Objective and Contribution
Investigate how racial bias has been introduced by annotators into the datasets for hate speech detection, increasing the harm against minority races and proposed a method to prime dialect and race, to reduce racial bias in annotation. The contributions of the paper are as follows:
Found unexpected correlation between surface markets of African American English (AAE) and toxicity ratings in few common hate speech datasets
Found that models trained on these datasets propagate these biases where AAE tweets are twice more likely to be labelled as offensive
Proposed a dialect and race priming to reduce racial bias in annotation by highlighting inferred dialect of a tweet or racial background of the author
The paper uses AAE dialect as a proxy for race. This means that each tweet will be classified as either AAE tweet or not. The rationale for choosing AAE dialect is that it is commonly used by African American in social media. The dialect estimation is conducted using a lexical detector of words that’s link to either AAE or white-aligned English. Given a tweet, the detector will output probabilities of the tweet being AAE or white-aligned English.
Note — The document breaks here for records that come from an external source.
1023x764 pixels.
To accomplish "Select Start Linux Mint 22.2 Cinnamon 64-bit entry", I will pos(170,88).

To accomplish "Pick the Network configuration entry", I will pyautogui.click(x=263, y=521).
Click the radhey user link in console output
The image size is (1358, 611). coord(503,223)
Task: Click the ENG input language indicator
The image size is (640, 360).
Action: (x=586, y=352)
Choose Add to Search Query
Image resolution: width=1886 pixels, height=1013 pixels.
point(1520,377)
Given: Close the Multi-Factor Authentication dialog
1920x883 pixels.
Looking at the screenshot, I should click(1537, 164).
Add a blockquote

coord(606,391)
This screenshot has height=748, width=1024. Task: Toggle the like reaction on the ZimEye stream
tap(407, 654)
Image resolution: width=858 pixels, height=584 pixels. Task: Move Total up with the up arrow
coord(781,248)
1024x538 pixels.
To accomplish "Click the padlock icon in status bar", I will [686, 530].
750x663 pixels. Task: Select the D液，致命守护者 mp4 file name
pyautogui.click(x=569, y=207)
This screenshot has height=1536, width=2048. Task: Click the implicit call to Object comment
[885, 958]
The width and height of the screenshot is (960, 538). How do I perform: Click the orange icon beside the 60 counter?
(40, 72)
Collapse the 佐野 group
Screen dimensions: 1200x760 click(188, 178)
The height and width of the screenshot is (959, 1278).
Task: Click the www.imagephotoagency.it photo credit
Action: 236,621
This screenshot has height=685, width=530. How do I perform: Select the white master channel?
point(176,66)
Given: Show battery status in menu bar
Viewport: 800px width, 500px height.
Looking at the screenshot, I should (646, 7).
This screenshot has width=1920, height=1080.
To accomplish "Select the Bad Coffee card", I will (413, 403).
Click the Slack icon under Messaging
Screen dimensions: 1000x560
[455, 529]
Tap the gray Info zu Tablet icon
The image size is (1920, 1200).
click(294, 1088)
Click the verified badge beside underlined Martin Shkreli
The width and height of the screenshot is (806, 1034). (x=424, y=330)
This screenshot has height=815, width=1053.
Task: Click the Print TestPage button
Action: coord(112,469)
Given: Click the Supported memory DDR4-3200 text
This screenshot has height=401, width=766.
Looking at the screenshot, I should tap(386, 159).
Biases in Toxic Language Datasets
The analysis is conducted on two tweets dataset that are common in hate speech detection:
DWMW17. 25K tweets with 3 offensive labels: hate speech, offensive, or none
FDCL18. 100K tweets with 4 offensive labels: hateful, abusive, spam, or none
The paper computed the correlation between each offensive labels and the dialect probability that it is an AAE tweet. The results are shown in the table below, with strong correlation between AAE tweets and different hate speech labels. For example, a 0.42 correlation between AAE tweets and offensive label, meaning that if a tweet is classified as offensive, it has a high probability to be an AAE tweet.
Bias Propagation through Models
This investigation is broken down to two steps:
Find out the differences in false positives (FP) between AAE and white-aligned English tweets
Use our trained models (on DWMW17 and FDCL18 dataset) to compute average rates of toxicity on the Demographic16 and Userlevelrace18 twitter toxic language datasets
The results are shown in the figure below. The left table is the results of the first step and the middle and right graphs showcase the results of the second step. The left table shows us that although models have achieved high accuracies in both datasets, the DWMW17 classifier predicted around 46% of non-offensive AAE tweets as offensive. Similar findings are also found in the FDCL18 classifier. Meanwhile, both classifiers tend to have a high FP rate on ‘None’ category for white-aligned tweets, indicating an underlying discrimination of the models.
These results are further supported by the results in the second step where AAE tweets are twice as likely to be classified as offensive or abusive in the Demographic16 dataset. Similar racial biases are found in the Userlevelrace18 dataset.
Effect of Dialect and Race Priming
An experiment is conducted using Amazon Mechanical Turk to assess the effect of dialect information on offensiveness ratings. The process is as follows:
Ask workers to classify whether a tweet is offensive to them (no / maybe / yes)
Ask workers to classify whether a tweet is offensive to anyone (no / maybe / yes)
However, there are three conditions when workers are classifying tweets:
In the dialect priming, the workers are given the tweet’s dialect (probability that it is an AAE tweet) and was instructed to use tweet’s dialect as a proxy for the author’s race. In the race priming, the workers are instructed to consider thee most likely racial background of the author of the tweet based on its inferred dialect. The results are shown below:
The results show that priming the workers under the dialect and race condition has reduced the number of offensive classification of AAE tweets. Additional findings include annotators are more likely to classify a tweet as offensive to others than to themselves, showcasing the subjectivity of offensive language.
Conclusion and Future Work
The results show that the proposed dialect and race priming have reduces the likelihood that AAE tweets are labelled offensive. This tells us that we should pay extra attention to the annotation process to avoid any unintended biases in hate speech detection.